Despite Lake County Circuit Court Judge George Paras’ ruling in the summer of 2014 that right to work violates the state constitution by forcing unions to provide services to workers without payment, the Indiana Supreme Court upheld right to work that November.

After two years of Statehouse debate, after on-again-off-again walkouts by Indiana’s House Democrats that delayed adoption of right to work, the conflict appears to have been settled.

But right to work is so unnecessary, and that’s worth remembering this Labor Day weekend.

Daniels and the GOP sold right to work as a jobs bill.

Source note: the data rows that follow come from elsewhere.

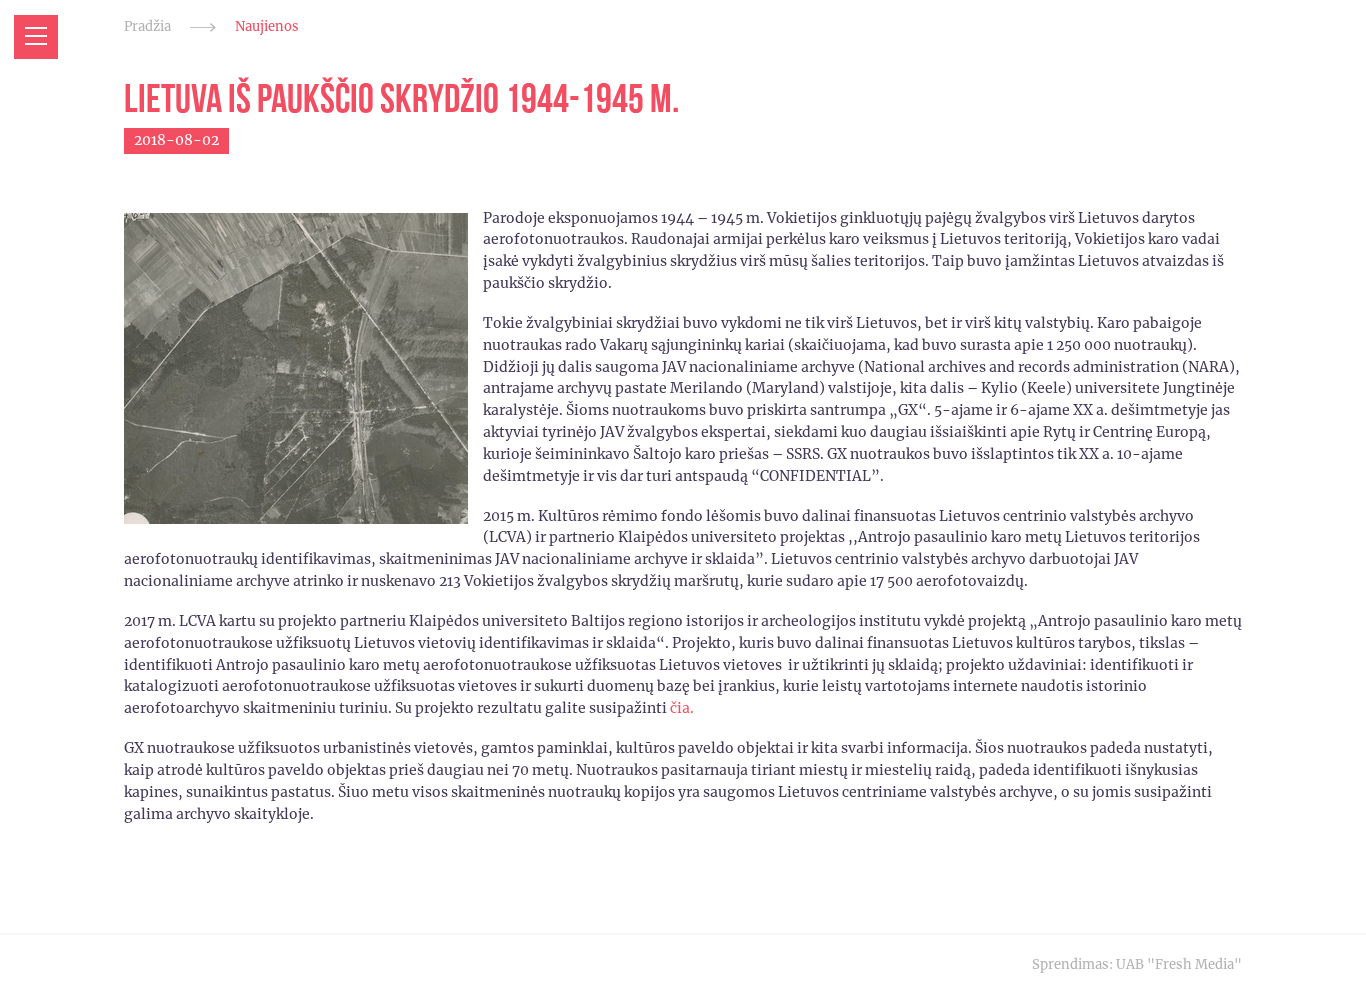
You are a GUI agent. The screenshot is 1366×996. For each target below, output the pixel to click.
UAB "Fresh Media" (1179, 964)
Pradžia (147, 26)
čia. (682, 708)
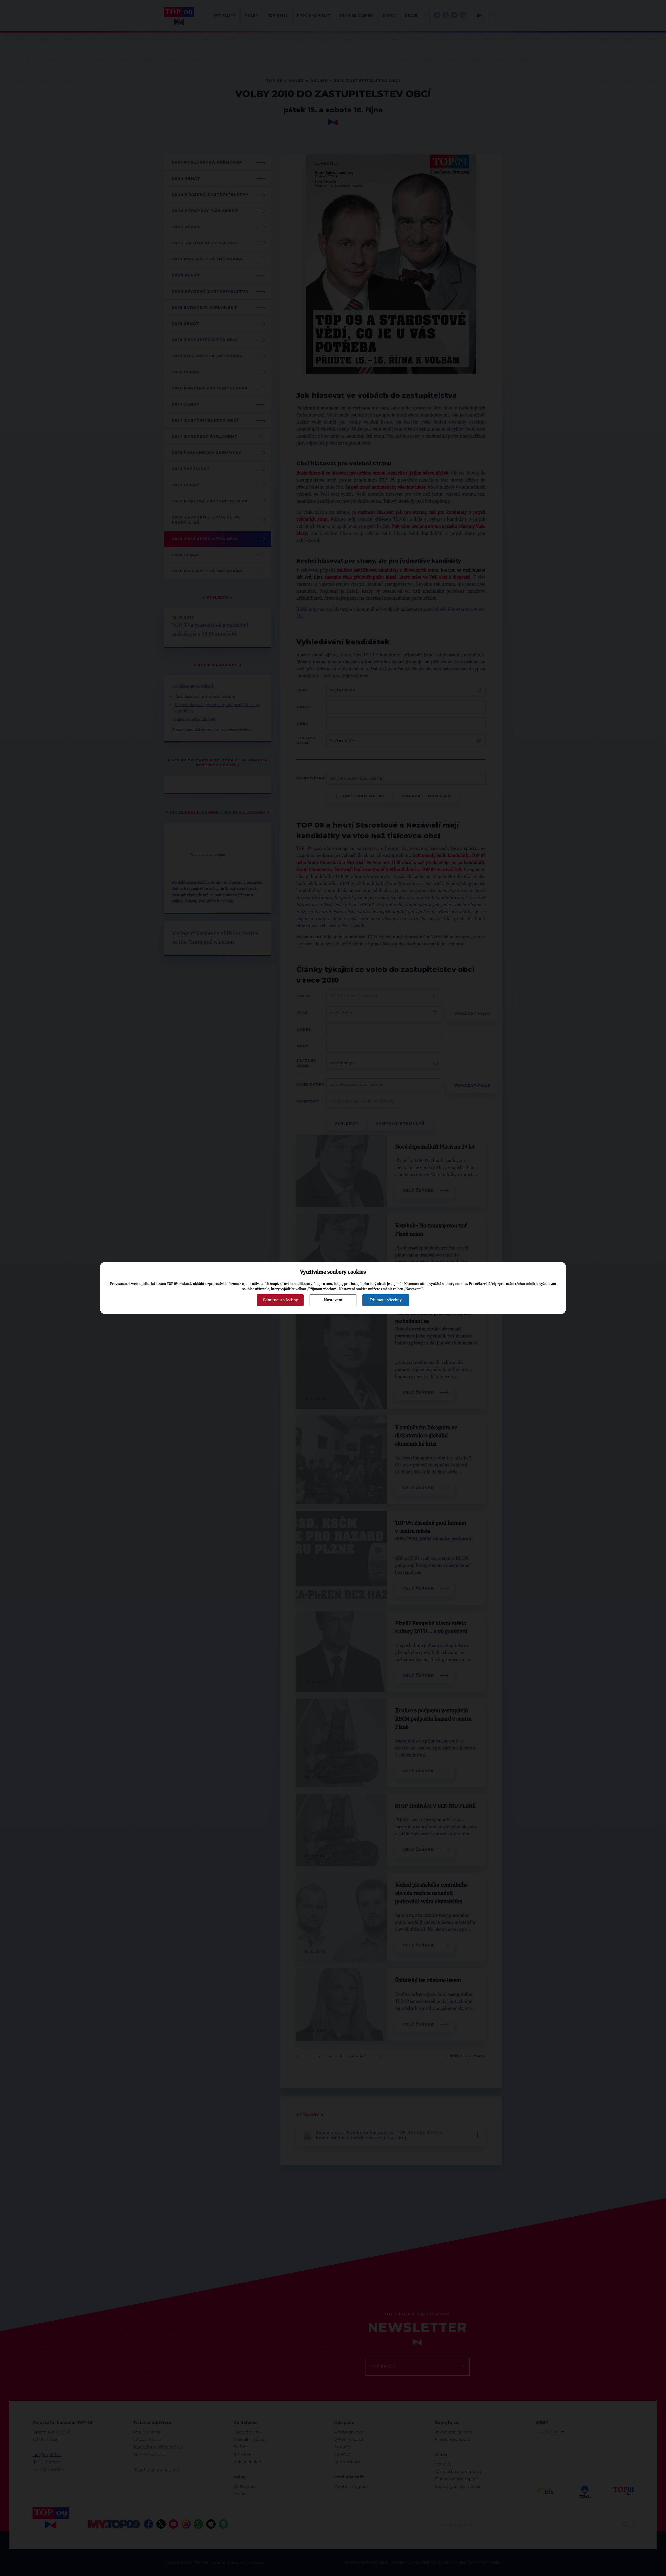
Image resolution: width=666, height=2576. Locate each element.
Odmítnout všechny (280, 1300)
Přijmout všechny (386, 1300)
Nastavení (333, 1300)
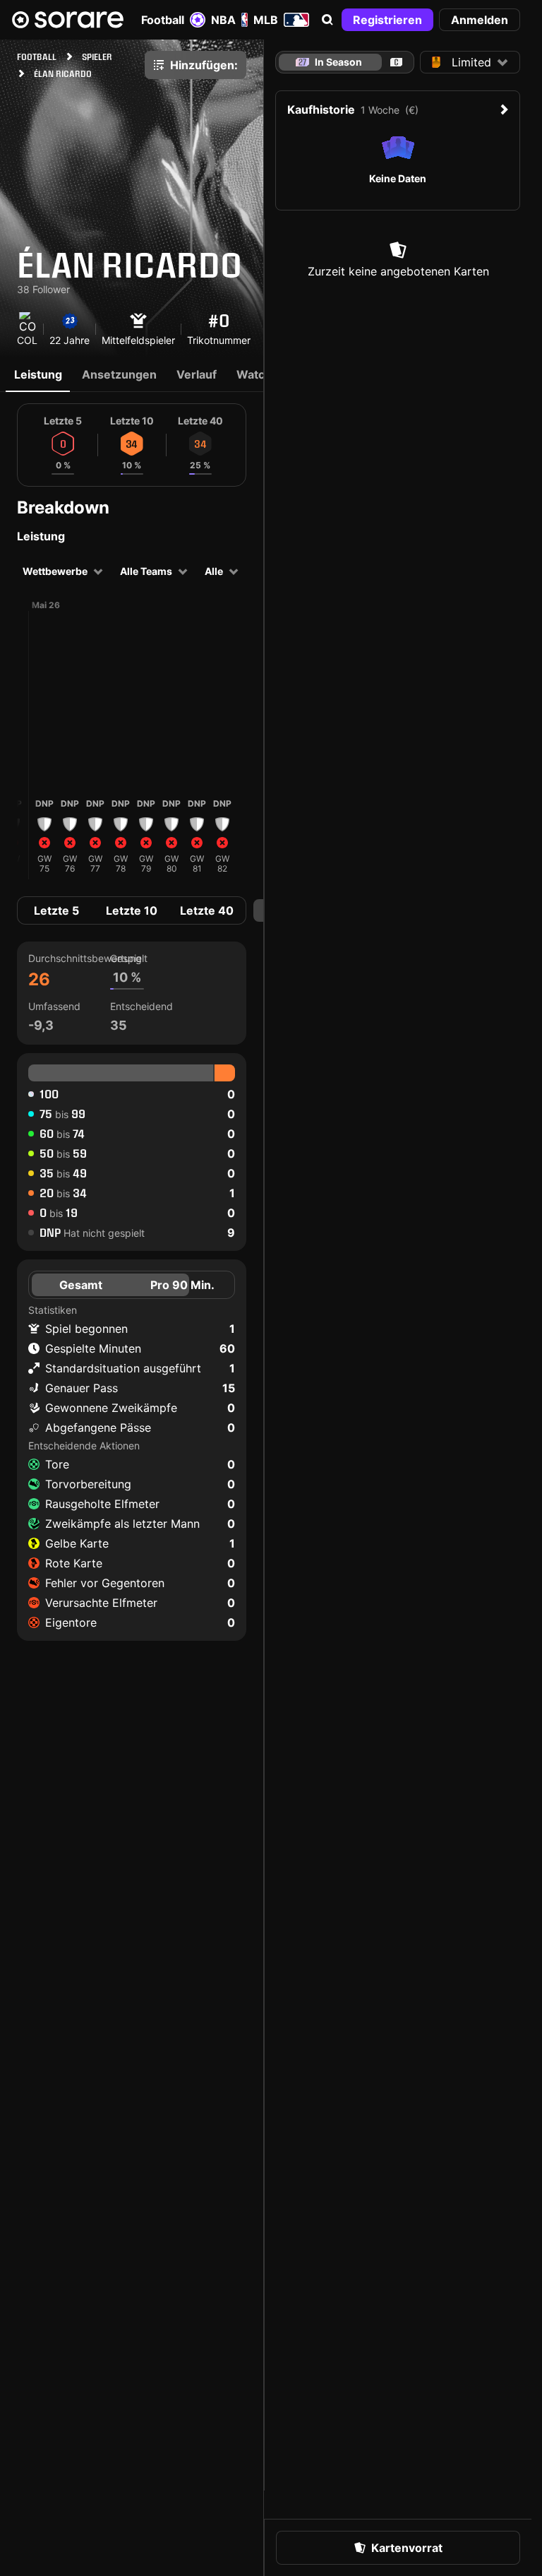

Jobs are returning, yet Hoosier incomes continue to fall.

Yes, Indiana’s unemployment rate was 4.6 percent in July, compared to a national average of 4.9 percent, the state Department of Workforce Development reports. But a Ball State University study in 2013 found Indiana’s per capita income plummeted from 30th in the U.S. to 40th overall and lowest in the Midwest.

In fact, wages in Miami County, Ball State researchers found, remain at a level the average American hasn’t seen since the 1970s.

In television ads ahead of legislative votes on right to work, Daniels told Hoosiers the state was “cut out of a third of all (employment) deals because we don’t provide workers the protection known as right to work.” He said the previous 22 states with right-to-work legislation were “adding jobs and income a lot faster than those that don’t.”

Hoosiers still await those higher incomes. And by now, they likely have guessed the legislation’s true and perhaps only purpose.

Indiana’s right-to-work law is nothing more than Republican retribution for labor’s financial and electoral support of Democrats.